* [Exercise details]: Search the data for "width". Each line containing it is to be copied.

[Records for processing Boundary: Start]

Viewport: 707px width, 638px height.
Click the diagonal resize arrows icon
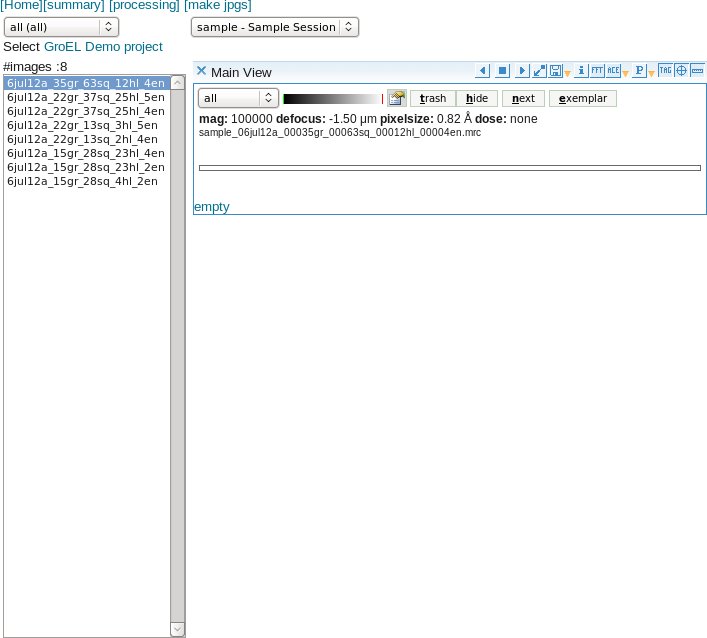coord(540,71)
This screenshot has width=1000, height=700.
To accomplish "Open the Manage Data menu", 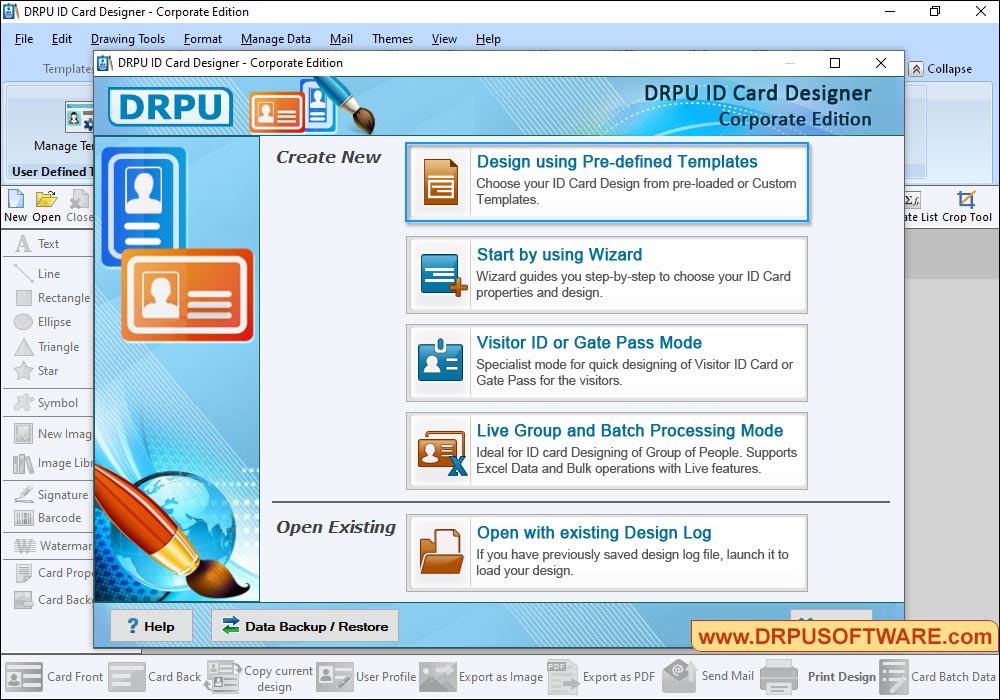I will 275,39.
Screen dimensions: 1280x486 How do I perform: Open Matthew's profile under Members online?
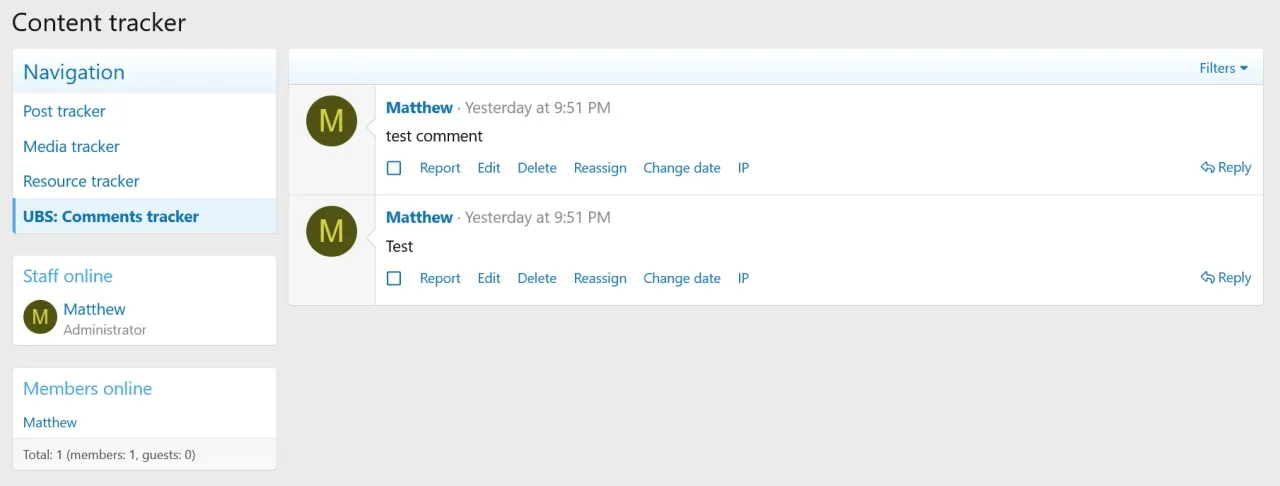(x=50, y=422)
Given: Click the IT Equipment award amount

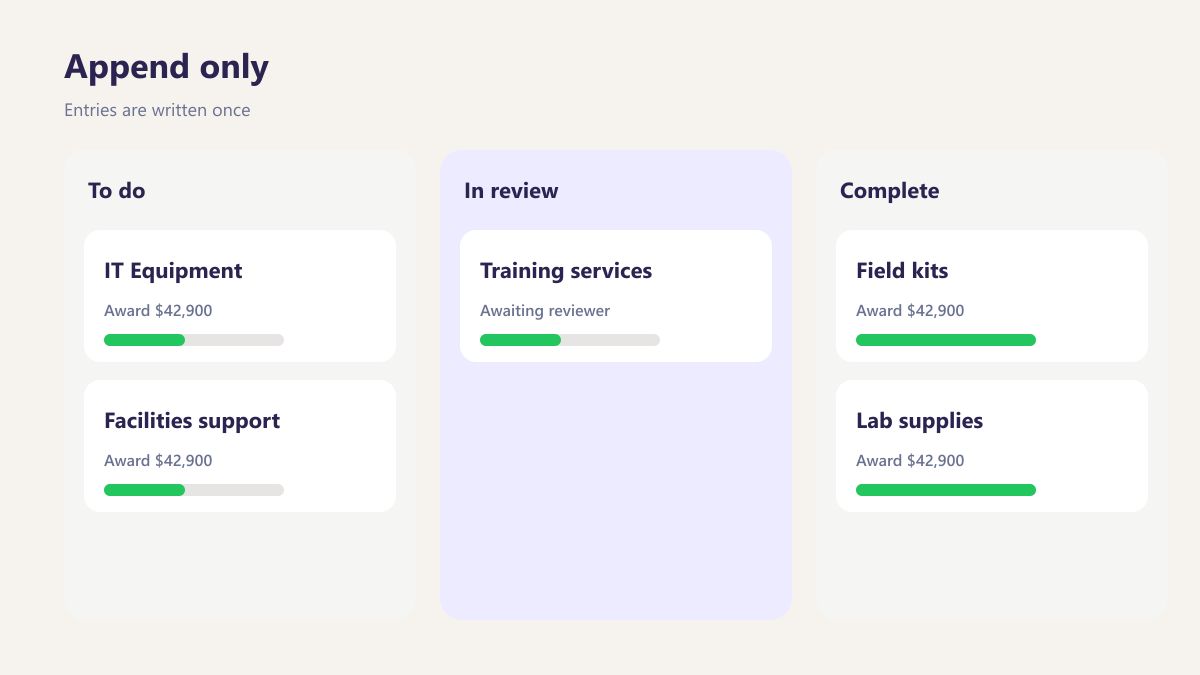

[Records for processing Boundary: End]

* [Answer to this exercise]:
Viewport: 707px width, 638px height.
This screenshot has width=1000, height=700.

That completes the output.